Data: 2002-03-13 10:56:07
Temat: Re: moje dziecko i jego tatus :-( (dlugie)
Od: Marynatka <m...@f...net>
Pokaż wszystkie nagłówki
Dnia Wed, 13 Mar 2002 11:29:03 +0100, podpisując się jako "Mierzwiki"
<m...@p...onet.pl>, napisałeś (aś) :
>Marzena, przekieruj swoja agresje do meza Asi na niego, a nie na ludzi,
>ktorzy probuja Asi pomoc.
Jesli pomoca nazywasz przeczenie samej sobie i dawanie rady, zeby
wychodzic z wlasnego domu bo maz przychodzi widziec sie z dzieckiem i
zada bycia sam na sam z nim - to juz zamykam jadaczke.
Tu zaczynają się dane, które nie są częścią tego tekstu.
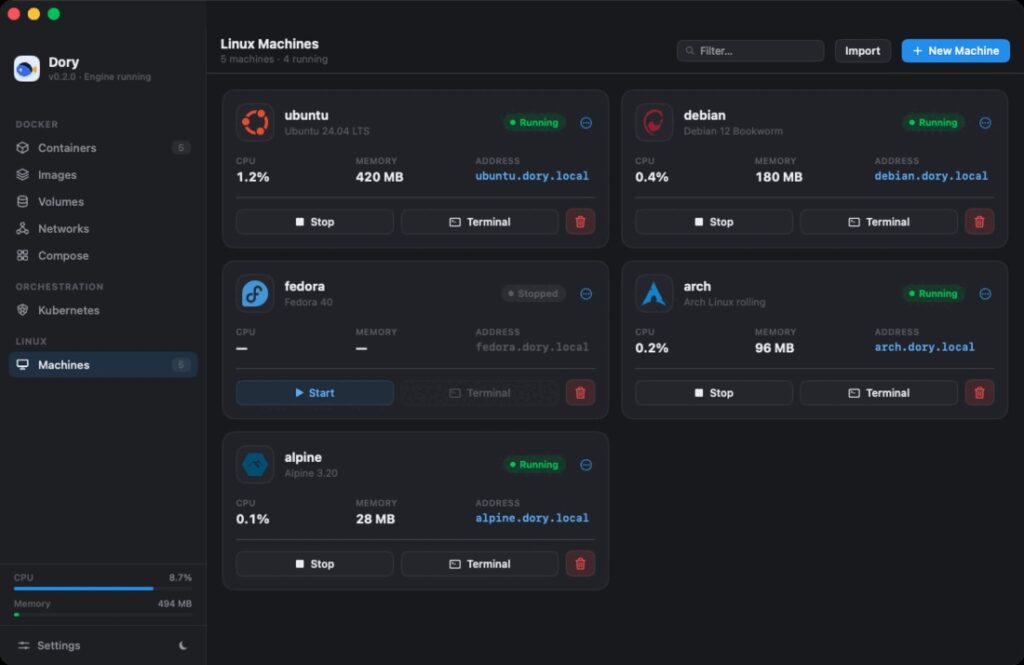Focus the Filter search field

(x=750, y=51)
Pewnie w takim
wypadku macie racje - powinna wychodzic ze swojego domu wtedy gdy on
przyjdzie widziec sie z dzieckiem a do pilnowania jego i dziecka
wciagnac sasiadke czy tam kogo.
Po prostu zdeko zwala mnie z nog taka logika - facet krzywdzi kobiete
a ona ma godzic sie na wychodzenie z wlasnego domu.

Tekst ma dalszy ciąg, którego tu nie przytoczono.